И город рос, пока не покрыл стол. Филипп, не уставая, принялся строить другой город на другом столе. Главной его особенностью была большая водонапорная башня с фонтаном у основания, и теперь он ни перед чем не останавливался. Он снял хрустальные капли с больших канделябров, чтобы сделать фонтаны. Этот город был величественнее первого. У него была большая башня, сделанная из корзины для бумаг, и башня астролога, которая была машиной для увеличения фотографий.

Города действительно были очень красивы. Жаль, что я не могу подробно описать их вам. Но на это ушли бы целые страницы. Кроме всего того, о чем я только что рассказывал, здесь были башни и башенки, величественные лестницы, пагоды и павильоны, каналы, сверкающие и похожие на воду, сделанные из полосок серебряной бумаги, и озеро с лодкой на нем. Филипп поместил в свои постройки все вещи из кукольного домика, которые показались ему подходящими. Деревянные столовые приборы и посуда. Свинцовые чайные чашки и кубки. Он населил это место костяшками домино и пешками. Красивые шахматные фигуры служили минаретами. Он построил форты и поставил в них гарнизоны из свинцовых солдат.

Он работал усердно и умно, и по мере того, как города становились все красивее и интереснее, он любил их все больше и больше. Теперь он был счастлив. Не было времени быть несчастным.

– Я оставлю все как есть, пока не придет Хелен. Как ей это понравится! – сказал он.

Оба города были соединены мостом, который представлял собой метлу, найденную им в швейной комнате для слуг, и которую он взял без помех, так как к этому времени все слуги были его друзьями. Сьюзен была первой – вот и все.

Он только что установил свой мост и поставил мистера и миссис Ной на главной площади, чтобы они представляли жителей, и стоял, восхищенный своей работой, когда чьи-то сильные руки на плечах заставили его вздрогнуть и закричать.

Это была няня. Она вернулась на день раньше, чем ее ожидали. Брат привел домой жену, и они с няней не понравились друг другу, поэтому она очень рассердилась, взяла Филиппа за плечи и встряхнула его, чего с ним никогда раньше не случалось.

–Ты непослушный, злой мальчишка! – сказала она, все еще дрожа.

– Но я ничего не повредил, я все положу обратно,– сказал он, дрожа и очень бледный.

– Ты больше ничего не будешь трогать, – сказала няня. – Я об этом позабочусь. Утром я сама все уберу. Брать то, что тебе не принадлежит!

– Но ты же сказала, что я могу взять все, что захочу, – сказал Филипп, – так что если что-то не так, то это твоя вина.

– Ты лживый ребенок! – воскликнула няня и ударила его по костяшкам пальцев. Никто никогда прежде не бил Филиппа. Он побледнел еще больше, но не заплакал, хотя руки у него сильно болели. Потому что она схватила метлу, чтобы ударить его, а она была твердой и угловатой.

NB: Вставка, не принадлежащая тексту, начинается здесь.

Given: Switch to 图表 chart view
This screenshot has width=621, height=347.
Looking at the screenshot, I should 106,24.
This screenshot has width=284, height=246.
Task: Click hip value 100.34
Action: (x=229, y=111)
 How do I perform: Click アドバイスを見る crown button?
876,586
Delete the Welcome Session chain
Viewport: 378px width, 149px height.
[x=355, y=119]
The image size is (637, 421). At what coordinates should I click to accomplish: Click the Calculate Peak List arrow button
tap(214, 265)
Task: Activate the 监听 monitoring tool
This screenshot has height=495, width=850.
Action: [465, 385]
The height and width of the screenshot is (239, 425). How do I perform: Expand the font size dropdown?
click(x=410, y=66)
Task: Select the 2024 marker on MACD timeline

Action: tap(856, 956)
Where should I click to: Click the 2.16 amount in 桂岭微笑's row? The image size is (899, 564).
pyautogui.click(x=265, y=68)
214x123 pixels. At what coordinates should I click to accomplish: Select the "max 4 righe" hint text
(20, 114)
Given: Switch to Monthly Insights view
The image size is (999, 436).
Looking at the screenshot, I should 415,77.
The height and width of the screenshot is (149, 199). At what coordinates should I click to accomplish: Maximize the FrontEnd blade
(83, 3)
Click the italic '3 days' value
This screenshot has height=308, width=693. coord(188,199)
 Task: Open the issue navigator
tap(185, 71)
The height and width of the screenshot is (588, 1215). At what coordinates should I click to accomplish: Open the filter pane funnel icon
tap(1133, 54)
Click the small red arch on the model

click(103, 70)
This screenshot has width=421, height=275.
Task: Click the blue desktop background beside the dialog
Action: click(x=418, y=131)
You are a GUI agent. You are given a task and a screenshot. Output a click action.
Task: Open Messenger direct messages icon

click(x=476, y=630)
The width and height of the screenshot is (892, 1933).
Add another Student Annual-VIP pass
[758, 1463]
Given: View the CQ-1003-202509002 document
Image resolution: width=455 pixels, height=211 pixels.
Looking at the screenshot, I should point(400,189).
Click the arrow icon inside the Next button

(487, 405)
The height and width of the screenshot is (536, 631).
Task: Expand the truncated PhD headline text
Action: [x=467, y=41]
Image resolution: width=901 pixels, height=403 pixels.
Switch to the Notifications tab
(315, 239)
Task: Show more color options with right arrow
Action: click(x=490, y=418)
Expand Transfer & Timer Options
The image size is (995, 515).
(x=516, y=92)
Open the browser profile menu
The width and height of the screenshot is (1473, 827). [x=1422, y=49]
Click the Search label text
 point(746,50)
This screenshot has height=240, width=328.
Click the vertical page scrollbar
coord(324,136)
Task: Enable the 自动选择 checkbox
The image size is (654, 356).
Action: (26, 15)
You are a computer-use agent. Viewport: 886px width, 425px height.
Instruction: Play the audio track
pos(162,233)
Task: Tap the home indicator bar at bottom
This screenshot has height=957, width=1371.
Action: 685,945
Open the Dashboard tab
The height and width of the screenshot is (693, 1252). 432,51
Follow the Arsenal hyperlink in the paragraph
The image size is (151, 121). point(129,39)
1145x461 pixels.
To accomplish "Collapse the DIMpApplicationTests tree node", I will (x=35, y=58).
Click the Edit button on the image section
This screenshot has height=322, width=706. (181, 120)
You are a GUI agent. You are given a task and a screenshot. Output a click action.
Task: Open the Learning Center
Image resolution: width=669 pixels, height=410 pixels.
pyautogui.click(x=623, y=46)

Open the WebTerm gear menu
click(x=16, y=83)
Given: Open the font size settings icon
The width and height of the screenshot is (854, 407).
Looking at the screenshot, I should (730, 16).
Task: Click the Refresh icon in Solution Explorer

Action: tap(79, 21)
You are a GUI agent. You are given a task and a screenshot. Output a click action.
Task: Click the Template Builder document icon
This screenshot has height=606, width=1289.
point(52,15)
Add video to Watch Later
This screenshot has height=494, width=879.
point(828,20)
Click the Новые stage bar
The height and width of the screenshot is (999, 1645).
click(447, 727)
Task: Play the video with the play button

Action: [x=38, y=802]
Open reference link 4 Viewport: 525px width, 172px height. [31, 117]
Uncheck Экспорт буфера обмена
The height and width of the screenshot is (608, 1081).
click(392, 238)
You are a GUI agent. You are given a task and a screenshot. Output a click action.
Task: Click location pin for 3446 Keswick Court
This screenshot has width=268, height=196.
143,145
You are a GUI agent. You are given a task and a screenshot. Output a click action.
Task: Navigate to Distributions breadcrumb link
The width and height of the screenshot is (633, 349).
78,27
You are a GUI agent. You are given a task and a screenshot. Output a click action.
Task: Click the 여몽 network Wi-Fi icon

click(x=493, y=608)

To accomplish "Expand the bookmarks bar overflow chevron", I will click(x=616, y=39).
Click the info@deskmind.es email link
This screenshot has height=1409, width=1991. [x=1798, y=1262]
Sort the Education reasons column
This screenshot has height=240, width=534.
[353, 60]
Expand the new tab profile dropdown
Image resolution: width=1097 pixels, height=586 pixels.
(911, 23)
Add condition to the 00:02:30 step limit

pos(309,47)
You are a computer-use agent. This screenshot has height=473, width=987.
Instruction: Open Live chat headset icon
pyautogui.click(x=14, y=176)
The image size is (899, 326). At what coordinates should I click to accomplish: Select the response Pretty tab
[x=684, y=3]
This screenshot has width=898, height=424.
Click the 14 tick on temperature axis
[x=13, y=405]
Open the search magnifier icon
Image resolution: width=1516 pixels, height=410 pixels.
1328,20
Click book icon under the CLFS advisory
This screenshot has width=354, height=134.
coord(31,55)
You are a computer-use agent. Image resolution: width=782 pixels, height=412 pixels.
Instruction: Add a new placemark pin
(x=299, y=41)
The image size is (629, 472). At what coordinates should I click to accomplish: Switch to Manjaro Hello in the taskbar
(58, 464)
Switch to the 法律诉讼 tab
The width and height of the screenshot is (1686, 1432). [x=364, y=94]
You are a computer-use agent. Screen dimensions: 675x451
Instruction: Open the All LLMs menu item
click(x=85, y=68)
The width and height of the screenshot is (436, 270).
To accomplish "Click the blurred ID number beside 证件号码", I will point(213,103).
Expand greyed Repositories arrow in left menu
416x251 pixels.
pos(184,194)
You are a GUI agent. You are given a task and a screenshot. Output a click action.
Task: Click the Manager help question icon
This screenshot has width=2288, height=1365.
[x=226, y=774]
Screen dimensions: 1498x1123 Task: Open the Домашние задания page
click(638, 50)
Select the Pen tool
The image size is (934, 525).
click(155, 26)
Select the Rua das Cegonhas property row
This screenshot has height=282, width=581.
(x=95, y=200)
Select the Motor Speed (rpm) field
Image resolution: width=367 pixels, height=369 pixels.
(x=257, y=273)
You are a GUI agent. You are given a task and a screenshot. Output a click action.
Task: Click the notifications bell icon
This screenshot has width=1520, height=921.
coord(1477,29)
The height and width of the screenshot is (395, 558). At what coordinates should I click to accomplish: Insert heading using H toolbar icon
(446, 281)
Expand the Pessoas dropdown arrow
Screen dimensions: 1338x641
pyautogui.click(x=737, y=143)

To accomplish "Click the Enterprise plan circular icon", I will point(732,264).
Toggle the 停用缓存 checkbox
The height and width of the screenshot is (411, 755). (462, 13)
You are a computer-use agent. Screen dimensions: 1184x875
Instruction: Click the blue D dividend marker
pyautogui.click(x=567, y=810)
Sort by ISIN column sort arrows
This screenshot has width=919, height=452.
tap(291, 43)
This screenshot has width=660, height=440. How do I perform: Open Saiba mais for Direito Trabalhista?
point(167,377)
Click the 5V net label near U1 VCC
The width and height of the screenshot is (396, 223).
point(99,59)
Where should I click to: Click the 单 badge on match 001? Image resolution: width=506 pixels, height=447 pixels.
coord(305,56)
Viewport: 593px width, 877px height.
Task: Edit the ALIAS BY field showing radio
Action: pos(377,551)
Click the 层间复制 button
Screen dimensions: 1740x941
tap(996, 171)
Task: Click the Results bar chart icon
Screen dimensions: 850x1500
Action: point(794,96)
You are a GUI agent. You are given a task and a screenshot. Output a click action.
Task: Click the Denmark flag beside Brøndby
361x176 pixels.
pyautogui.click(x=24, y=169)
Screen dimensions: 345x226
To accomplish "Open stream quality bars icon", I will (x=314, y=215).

–Ты трусиха, – сказал Филипп, – и это ты лжешь, а не я.

– Попридержи язык, – сказала няня и потащила его в постель.

– Ты не получишь ужина, вот так! – сказала она, сердито укладывая его.

– Мне ничего не нужно, – сказал Филипп, – и я должен простить тебя до захода солнца.

– Простить, конечно! – сказала она, выпрыгивая из комнаты.

– Когда ты пожалеешь о том, что сделала, то поймешь, что я тебя простил, – крикнул ей вслед Филипп, что, конечно, разозлило ее еще больше.

Плакал ли Филипп, когда был один, – это не наше дело. Сьюзен, которая наблюдала за тряской и ударами, не смея вмешиваться, подкралась позже с молоком и бисквитами. Она нашла его спящим и сказала, что у него были мокрые ресницы.

Когда он проснулся, то сначала подумал, что уже утро, так светло было в комнате. Но вскоре он увидел, что это был не желтый солнечный свет, а белый лунный свет, который создавал прекрасную яркость.